Prior Conduct in Adjourning Closings May Preclude Default in Failing to Close

Plaintiff agreed to buy and defendant to sell, three contiguous parcels of property. The parties had set a time of the essence closing date, at which closing, plaintiff did not appear. However, a week before that closing, plaintiff’s attorney informed defendant’s that the lender’s appraisal was pending, and asked to adjourn the closing. Defendant’s counsel did not reply. The day before the closing, the attorneys communicated, but about issues unrelated to the actual closing or the request for an adjournment. On the closing date, seller appeared but buyer did not. Seller declared buyer’s breach and retained the downpayment.

Plaintiff-buyer sued, arguing that based on the parties’ prior practices of adjourning the closing, and defendant’s counsel’s failure to respond, led the buyer to a good faith belief that the time of the essence closing date had been adjourned. Plaintiff also pointed out that title revealed more than $11 million in outstanding mortgages, far exceeding the almost $4 million purchase prices, and that the seller had made no effort address those mortgages prior to the closing date.

The lower court dismissed plaintiff’s case, finding that it was not able to close and had failed to object to the title defects prior to the closing date. With plaintiff-buyer’s default defendant-seller was relieved from performance.

The Second Department reversed. It initially noted that the seller was seeking to keep the downpayment and was therefore required to demonstrate that it was ready, willing, and able to close. So long that the seller could not establish that, “the purchaser is not required to tender performance and attend a closing.” While plaintiff was obligated to announce exceptions to title before closing, the parties’ contract also required the seller to satisfy any open mortgages. While left unsaid by the court, the seller’s inability to demonstrate the capacity to pay off the $11 million in debt (it paid off some of the debt well after the closing date) rendered moot the buyer’s failure to timely raise that objection.
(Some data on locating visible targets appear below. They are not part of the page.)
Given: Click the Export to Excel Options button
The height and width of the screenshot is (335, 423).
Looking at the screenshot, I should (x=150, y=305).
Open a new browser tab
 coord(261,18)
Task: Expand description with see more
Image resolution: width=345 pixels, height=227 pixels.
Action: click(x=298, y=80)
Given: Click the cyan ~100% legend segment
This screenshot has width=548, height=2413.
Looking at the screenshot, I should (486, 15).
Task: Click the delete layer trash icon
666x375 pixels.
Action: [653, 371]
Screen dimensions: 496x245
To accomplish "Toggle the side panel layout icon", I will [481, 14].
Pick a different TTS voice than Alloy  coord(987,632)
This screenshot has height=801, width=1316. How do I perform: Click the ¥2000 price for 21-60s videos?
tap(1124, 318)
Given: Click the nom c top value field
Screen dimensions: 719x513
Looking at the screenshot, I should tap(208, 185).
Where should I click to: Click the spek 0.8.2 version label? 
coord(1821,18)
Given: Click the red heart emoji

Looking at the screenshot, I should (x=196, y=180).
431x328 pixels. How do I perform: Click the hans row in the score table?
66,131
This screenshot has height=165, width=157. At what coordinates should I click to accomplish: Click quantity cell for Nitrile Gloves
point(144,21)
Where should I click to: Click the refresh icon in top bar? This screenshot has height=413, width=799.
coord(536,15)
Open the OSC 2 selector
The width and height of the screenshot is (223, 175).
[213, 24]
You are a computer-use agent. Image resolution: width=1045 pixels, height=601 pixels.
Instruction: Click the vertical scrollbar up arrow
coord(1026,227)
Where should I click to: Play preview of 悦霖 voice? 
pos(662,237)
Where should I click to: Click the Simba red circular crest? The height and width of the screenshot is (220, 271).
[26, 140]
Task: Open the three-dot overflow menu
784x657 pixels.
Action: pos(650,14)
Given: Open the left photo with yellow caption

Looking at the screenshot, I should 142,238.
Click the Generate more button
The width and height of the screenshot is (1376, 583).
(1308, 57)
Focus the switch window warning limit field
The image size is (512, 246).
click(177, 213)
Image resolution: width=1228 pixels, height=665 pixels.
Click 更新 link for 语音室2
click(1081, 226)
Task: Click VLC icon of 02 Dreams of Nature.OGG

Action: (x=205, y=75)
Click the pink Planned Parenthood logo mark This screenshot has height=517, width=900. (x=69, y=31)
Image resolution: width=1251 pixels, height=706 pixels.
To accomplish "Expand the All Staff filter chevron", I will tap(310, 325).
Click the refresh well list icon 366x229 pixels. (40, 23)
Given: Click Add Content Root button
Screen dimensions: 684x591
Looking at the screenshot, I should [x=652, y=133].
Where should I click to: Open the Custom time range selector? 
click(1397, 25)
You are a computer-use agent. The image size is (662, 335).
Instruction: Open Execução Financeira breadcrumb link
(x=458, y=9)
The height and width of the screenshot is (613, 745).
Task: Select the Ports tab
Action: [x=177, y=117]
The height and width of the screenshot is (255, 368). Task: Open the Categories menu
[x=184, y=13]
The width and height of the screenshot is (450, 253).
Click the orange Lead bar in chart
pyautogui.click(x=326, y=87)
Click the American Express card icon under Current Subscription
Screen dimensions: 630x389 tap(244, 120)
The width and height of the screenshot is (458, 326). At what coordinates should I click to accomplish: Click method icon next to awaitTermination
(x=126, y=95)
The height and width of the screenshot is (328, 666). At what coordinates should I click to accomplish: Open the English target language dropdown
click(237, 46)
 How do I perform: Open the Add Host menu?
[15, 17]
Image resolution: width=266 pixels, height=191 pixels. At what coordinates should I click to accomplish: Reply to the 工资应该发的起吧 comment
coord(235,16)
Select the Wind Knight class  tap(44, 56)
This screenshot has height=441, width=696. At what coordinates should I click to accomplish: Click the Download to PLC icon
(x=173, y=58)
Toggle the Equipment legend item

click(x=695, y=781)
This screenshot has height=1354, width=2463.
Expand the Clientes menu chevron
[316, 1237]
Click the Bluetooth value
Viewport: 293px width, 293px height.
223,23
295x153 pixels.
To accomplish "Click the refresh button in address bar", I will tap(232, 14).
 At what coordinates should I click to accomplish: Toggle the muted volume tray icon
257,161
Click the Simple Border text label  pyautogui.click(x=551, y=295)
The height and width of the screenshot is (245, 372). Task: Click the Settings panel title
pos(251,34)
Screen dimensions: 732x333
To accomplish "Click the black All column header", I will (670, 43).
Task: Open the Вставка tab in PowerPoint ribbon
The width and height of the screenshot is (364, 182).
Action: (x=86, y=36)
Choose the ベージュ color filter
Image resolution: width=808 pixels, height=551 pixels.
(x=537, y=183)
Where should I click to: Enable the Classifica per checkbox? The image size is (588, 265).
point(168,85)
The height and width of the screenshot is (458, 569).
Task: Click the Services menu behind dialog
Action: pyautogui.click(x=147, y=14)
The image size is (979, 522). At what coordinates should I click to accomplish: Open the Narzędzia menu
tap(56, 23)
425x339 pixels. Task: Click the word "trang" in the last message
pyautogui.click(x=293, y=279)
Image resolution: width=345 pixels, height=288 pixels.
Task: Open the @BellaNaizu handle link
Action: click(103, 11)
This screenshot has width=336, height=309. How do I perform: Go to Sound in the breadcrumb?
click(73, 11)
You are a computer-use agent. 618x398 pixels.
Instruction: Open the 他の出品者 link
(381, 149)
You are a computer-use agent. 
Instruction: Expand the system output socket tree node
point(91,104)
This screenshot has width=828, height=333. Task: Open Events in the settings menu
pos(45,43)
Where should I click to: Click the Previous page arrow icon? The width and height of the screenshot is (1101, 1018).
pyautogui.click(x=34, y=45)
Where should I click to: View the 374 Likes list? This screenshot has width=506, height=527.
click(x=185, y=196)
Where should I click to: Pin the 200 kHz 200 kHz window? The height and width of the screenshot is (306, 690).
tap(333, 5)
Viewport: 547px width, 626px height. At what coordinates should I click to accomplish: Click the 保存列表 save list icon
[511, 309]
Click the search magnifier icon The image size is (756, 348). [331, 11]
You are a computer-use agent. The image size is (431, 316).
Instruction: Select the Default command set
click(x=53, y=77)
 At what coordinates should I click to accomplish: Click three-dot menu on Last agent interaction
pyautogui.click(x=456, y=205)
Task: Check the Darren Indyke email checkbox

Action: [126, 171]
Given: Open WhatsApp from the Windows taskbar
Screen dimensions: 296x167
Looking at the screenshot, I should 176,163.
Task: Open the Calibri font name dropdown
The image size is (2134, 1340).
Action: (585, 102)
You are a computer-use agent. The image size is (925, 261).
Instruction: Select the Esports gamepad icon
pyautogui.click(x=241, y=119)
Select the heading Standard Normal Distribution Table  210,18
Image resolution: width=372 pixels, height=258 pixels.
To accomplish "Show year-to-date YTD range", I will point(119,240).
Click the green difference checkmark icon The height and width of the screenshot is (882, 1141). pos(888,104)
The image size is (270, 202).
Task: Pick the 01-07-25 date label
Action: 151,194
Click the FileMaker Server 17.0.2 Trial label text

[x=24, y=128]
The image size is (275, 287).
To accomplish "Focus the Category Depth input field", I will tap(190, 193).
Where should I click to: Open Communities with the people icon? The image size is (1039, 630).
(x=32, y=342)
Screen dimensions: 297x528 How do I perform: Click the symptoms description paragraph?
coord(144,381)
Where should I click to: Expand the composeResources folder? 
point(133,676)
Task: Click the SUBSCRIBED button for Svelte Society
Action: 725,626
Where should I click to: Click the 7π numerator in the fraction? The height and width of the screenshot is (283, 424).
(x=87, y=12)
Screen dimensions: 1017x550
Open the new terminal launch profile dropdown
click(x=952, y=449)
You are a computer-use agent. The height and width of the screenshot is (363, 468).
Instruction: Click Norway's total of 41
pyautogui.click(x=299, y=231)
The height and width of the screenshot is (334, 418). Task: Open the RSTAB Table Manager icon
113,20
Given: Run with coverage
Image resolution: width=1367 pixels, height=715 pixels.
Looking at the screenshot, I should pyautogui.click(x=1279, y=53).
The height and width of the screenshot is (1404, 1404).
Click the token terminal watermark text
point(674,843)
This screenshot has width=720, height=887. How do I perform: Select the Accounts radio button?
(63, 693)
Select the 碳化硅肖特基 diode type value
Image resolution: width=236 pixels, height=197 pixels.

This addressed the seller’s effort to keep the downpayment. As to the buyer’s claim for specific performance, which required it to demonstrate that it was ready, willing, and able to close even if it was the seller that breached, the Court held that while the seller was not required to agree to adjourn the closing date,

“the question here is whether the defendants [seller] had any obligation to respond [to the buyer’s request to adjourn the closing date]. A duty to speak arises where there is a duty of fair dealing between the parties pursuant to a contractual relationship, and failure to speak is inconsistent with “honest dealings” and misleads another. Such a duty may be created by a course of conduct. Here, the plaintiff was a tenant of the defendants; therefore, there was a prior course of conduct not explored on this record, as well as opportunities to speak and actual communication between the parties with respect to this transaction one day prior to the law day. Where there is an opportunity and duty to speak, failure to speak may constitute an assent.

With that, the court sent the case back to the trial court to determine if such assent took place.

It seemed that the buyer was able to elicit the court’s sympathies—something not to be counted on—even as this decision did not end the case. The buyer is still left with the burden of demonstrating the parties’ past practice and good-faith reliance. The case also highlights the pitfalls of failing to communicate with counsel, and not insisting on written confirmation of schedule changes.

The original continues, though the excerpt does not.